Exercise instructions =
Find the line containing "[Скопировать якорную ссылку на раздел ApiStroke]" in the entries below. Reproduce that line and each one after it to the end, exactly, with no other lines.

Excerpts from a dataset =
Start of Block
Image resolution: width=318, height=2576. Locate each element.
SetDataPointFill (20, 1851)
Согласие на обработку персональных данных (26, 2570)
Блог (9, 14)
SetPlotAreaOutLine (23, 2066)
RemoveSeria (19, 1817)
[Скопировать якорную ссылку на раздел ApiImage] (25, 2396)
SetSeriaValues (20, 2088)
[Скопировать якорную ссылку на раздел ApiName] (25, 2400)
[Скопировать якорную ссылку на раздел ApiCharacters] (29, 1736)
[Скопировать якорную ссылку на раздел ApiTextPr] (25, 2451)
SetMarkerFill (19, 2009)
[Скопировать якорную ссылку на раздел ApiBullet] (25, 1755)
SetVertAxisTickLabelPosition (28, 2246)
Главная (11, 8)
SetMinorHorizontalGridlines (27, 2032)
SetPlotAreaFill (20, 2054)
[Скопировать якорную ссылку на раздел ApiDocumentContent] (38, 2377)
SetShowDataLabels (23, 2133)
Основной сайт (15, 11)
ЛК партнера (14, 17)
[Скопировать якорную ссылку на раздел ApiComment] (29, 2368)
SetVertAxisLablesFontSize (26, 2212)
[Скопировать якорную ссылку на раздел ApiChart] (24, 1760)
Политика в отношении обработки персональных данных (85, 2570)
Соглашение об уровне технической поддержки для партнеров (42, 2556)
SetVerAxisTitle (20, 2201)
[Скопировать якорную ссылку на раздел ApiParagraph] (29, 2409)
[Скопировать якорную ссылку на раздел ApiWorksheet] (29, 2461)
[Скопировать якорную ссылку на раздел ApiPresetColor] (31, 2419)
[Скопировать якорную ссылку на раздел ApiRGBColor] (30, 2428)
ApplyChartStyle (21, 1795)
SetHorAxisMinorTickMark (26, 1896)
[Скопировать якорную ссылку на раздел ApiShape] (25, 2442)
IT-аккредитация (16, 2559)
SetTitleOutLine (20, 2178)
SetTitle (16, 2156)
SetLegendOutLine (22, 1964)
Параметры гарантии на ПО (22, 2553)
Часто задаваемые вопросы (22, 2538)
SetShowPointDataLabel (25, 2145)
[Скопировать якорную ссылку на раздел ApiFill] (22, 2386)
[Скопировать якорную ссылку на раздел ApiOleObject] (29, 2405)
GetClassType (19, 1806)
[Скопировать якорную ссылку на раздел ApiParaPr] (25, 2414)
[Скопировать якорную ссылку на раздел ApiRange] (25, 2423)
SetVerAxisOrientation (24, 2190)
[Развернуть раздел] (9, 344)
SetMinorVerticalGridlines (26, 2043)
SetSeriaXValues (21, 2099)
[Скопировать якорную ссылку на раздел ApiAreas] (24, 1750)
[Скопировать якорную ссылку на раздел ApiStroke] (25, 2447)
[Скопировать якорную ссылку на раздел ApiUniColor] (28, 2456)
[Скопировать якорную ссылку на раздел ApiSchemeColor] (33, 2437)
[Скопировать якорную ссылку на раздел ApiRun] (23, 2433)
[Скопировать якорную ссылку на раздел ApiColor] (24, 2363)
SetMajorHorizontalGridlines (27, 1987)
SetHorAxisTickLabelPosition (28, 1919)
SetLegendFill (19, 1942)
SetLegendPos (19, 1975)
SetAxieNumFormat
End of Block
Solution to this problem =
[Скопировать якорную ссылку на раздел ApiStroke] (25, 2447)
[Скопировать якорную ссылку на раздел ApiUniColor] (28, 2456)
[Скопировать якорную ссылку на раздел ApiSchemeColor] (33, 2437)
[Скопировать якорную ссылку на раздел ApiRun] (23, 2433)
[Скопировать якорную ссылку на раздел ApiColor] (24, 2363)
SetMajorHorizontalGridlines (27, 1987)
SetHorAxisTickLabelPosition (28, 1919)
SetLegendFill (19, 1942)
SetLegendPos (19, 1975)
SetAxieNumFormat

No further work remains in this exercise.